WHAT IS REQUIRED => Only the lines that include "Insert" should be copied from the data below.

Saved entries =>

□ □ □

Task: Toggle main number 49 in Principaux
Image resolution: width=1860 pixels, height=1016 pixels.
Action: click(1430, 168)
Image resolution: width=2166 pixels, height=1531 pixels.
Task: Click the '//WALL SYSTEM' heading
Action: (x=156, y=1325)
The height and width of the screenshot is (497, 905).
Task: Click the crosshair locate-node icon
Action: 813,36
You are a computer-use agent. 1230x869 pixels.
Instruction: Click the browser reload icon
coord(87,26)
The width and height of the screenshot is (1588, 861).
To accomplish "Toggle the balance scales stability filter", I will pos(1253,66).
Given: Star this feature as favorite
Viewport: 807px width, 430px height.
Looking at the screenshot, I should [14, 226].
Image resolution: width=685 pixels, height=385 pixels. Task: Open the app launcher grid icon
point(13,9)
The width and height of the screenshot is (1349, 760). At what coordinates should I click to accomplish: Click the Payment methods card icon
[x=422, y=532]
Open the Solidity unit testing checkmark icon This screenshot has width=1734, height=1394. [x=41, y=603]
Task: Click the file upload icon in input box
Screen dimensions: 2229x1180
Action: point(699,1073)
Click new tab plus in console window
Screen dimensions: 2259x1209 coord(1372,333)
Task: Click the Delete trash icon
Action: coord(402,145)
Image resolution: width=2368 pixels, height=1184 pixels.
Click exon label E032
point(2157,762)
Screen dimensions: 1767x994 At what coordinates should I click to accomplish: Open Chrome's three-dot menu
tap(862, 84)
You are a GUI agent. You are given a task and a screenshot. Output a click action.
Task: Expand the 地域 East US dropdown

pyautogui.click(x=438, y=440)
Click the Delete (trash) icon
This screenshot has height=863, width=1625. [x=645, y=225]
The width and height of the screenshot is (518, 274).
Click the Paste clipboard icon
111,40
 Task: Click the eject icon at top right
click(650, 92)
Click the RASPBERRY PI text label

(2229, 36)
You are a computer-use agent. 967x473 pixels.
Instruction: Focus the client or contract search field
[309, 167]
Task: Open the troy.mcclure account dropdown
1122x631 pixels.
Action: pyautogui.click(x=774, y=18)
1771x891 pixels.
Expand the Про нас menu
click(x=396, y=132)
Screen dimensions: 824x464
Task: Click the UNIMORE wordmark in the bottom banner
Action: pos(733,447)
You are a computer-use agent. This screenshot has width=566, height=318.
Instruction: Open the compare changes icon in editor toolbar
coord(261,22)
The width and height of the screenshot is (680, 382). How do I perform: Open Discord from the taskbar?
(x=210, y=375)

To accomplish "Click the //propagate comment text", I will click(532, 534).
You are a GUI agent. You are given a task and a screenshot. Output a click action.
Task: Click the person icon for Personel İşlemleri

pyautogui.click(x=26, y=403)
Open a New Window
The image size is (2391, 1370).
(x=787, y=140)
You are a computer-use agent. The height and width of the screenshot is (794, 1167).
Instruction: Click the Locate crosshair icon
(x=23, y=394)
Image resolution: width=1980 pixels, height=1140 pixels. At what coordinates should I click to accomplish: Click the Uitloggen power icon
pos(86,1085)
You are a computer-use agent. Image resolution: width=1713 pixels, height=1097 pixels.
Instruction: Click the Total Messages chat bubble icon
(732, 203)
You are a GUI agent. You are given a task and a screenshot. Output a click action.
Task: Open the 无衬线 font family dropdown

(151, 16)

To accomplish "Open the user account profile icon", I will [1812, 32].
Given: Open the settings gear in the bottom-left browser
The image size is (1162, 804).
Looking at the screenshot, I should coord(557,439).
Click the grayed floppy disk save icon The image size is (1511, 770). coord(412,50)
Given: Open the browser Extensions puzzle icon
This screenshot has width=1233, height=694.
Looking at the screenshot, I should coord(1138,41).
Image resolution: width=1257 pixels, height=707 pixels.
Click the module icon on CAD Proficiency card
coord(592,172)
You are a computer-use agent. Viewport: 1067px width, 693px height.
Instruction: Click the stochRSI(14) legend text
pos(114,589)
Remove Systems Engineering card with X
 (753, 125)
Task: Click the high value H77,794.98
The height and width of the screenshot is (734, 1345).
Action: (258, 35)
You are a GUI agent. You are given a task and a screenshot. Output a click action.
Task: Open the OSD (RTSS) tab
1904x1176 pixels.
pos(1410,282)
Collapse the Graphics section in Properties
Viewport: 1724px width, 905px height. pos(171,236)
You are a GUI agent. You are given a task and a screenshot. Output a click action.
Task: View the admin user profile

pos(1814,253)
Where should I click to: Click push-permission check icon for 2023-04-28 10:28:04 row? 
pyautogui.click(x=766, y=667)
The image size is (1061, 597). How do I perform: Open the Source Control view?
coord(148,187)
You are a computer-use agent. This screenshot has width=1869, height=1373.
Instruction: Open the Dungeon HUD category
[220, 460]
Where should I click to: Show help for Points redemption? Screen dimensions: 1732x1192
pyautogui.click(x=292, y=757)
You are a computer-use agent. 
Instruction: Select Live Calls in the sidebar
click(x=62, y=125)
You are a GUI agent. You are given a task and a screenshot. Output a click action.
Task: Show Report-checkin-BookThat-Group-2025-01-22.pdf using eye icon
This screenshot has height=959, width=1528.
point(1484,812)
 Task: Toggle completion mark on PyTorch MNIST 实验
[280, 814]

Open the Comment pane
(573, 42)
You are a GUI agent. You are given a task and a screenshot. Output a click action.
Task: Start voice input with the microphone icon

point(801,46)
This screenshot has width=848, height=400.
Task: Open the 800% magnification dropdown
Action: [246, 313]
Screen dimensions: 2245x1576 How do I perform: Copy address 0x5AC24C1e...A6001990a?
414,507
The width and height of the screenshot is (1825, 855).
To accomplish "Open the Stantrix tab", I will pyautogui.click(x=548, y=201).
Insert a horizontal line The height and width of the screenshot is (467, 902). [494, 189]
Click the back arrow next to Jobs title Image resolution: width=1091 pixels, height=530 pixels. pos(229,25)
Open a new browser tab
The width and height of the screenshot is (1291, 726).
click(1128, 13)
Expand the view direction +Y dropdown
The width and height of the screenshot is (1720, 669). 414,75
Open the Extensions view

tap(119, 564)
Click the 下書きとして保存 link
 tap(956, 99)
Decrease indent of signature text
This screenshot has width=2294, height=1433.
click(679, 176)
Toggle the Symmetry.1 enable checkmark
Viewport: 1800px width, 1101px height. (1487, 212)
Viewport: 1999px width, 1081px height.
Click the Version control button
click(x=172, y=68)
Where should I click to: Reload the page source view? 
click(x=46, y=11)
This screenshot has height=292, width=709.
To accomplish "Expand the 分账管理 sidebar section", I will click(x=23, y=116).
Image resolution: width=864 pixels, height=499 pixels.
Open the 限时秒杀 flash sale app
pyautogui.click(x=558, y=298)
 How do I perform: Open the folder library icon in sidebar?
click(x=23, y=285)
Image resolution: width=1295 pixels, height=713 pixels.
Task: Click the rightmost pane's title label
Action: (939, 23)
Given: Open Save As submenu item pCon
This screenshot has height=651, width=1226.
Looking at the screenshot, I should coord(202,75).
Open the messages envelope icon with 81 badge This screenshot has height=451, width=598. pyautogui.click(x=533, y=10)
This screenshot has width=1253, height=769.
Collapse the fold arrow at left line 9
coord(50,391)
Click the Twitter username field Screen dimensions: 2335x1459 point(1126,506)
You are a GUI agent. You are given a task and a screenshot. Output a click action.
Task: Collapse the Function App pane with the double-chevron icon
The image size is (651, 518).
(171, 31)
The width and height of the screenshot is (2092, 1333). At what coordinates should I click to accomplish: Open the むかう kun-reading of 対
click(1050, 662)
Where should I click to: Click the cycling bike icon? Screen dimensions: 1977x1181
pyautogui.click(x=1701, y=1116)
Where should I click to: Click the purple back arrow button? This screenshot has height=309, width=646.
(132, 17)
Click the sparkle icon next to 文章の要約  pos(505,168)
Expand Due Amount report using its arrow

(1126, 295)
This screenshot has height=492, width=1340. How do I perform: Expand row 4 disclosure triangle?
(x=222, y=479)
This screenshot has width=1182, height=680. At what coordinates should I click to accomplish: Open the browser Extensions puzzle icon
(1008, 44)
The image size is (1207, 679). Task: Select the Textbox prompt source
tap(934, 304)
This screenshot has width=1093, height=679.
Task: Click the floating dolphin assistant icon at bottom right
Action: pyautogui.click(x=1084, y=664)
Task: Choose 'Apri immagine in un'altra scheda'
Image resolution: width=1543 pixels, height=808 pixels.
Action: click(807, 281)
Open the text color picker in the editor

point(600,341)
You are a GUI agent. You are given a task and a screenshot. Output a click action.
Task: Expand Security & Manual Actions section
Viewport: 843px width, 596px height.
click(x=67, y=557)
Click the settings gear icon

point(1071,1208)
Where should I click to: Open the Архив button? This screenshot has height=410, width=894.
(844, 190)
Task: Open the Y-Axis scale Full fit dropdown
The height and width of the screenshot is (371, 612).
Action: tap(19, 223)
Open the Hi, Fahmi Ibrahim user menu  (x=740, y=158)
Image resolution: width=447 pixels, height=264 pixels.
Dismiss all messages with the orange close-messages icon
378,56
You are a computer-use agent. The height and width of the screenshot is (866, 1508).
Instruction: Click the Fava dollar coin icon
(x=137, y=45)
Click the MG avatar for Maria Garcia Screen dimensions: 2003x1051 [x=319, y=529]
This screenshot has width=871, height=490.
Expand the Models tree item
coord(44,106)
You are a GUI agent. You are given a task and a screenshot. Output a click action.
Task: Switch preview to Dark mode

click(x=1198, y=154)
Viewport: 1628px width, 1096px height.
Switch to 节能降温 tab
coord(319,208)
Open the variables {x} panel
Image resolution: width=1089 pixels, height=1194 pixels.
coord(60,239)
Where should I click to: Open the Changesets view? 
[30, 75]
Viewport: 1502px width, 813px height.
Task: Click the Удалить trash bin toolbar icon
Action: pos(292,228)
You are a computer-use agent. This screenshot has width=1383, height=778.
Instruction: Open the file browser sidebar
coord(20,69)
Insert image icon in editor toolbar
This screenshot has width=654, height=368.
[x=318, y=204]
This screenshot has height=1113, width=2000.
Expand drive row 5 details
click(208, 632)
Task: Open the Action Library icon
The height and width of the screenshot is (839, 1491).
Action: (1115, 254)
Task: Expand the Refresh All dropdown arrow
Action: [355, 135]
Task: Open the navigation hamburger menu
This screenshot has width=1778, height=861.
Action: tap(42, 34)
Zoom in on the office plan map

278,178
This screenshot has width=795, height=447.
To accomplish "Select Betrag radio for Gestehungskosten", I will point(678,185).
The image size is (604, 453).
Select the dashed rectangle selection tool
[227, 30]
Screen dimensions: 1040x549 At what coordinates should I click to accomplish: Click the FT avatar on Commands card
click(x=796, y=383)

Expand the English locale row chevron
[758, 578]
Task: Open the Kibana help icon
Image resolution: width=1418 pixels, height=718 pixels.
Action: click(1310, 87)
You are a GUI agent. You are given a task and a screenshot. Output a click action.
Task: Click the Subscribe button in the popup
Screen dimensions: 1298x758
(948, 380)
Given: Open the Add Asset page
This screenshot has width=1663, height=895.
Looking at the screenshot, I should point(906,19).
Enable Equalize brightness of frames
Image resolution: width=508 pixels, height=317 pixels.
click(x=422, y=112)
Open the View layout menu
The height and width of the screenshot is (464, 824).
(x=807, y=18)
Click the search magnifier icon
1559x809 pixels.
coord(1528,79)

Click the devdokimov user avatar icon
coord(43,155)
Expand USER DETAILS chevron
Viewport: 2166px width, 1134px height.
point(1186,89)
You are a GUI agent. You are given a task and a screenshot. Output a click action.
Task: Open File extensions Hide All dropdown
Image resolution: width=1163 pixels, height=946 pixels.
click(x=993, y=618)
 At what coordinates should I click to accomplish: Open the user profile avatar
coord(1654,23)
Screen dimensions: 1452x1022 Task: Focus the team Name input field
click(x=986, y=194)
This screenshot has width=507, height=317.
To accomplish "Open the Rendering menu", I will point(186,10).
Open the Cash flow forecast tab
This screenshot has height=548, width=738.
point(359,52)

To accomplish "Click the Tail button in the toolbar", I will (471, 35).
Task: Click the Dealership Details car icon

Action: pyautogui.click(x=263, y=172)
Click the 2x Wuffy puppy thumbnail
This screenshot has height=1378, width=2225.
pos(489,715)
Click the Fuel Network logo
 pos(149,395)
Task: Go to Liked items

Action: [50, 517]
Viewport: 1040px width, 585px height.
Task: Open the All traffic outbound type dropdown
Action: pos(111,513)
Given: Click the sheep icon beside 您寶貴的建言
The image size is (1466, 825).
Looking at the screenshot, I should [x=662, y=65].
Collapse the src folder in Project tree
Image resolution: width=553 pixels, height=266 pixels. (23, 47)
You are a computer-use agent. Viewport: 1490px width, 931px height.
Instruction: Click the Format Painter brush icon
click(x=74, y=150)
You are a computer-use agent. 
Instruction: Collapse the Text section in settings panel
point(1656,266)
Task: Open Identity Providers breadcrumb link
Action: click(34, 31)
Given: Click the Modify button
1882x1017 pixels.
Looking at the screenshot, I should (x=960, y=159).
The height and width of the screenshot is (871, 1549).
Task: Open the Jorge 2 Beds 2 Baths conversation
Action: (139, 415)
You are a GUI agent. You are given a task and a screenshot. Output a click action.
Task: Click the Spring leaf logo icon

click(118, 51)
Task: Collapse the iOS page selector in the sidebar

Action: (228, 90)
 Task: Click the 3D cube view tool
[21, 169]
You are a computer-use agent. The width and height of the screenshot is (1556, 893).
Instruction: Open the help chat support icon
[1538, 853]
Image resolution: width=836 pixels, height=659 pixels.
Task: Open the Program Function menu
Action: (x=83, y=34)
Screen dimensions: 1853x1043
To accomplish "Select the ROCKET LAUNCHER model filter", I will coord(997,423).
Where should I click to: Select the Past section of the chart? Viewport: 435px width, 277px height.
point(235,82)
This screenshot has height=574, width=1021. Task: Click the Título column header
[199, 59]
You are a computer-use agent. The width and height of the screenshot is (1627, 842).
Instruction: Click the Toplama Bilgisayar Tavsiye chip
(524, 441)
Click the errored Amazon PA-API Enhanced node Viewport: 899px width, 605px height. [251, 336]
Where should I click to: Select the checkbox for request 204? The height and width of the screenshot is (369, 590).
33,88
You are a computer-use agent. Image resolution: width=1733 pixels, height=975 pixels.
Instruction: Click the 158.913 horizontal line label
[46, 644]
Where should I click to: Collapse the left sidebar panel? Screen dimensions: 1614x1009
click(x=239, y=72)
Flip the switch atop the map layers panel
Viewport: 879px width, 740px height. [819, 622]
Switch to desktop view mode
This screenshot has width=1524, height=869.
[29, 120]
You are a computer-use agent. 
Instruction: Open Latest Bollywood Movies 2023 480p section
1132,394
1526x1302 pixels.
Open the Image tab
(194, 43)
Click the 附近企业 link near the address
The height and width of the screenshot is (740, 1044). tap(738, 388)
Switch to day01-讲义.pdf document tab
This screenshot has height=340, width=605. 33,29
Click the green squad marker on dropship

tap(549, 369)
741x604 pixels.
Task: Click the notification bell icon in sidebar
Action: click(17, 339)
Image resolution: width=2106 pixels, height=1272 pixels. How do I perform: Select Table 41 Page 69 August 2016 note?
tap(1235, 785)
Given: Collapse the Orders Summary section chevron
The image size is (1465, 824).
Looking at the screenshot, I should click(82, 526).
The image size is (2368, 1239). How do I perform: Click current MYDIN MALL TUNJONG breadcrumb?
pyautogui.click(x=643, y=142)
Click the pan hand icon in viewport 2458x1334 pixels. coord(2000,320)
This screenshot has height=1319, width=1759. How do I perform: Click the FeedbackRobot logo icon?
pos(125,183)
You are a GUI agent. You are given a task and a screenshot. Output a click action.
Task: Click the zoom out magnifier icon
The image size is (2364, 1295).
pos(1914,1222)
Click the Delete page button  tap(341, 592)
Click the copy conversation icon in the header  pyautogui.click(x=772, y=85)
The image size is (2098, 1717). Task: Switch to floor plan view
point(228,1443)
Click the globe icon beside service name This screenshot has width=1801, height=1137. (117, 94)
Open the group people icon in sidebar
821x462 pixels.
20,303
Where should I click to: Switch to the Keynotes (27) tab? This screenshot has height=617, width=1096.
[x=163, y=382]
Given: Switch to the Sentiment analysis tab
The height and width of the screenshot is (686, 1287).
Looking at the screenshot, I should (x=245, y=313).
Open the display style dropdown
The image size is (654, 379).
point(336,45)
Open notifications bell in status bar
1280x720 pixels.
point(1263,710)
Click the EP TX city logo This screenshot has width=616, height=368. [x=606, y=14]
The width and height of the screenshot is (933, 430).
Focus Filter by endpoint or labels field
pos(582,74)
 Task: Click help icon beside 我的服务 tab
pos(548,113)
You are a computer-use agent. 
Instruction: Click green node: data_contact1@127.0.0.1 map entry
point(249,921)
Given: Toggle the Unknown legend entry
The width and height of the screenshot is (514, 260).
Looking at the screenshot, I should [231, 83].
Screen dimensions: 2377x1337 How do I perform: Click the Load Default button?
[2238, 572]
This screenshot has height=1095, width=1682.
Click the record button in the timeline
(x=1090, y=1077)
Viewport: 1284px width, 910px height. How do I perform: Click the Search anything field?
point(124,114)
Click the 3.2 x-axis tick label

□ □ □

TASK RESPONSE =>
Insert a horizontal line The height and width of the screenshot is (467, 902). [494, 189]
Insert image icon in editor toolbar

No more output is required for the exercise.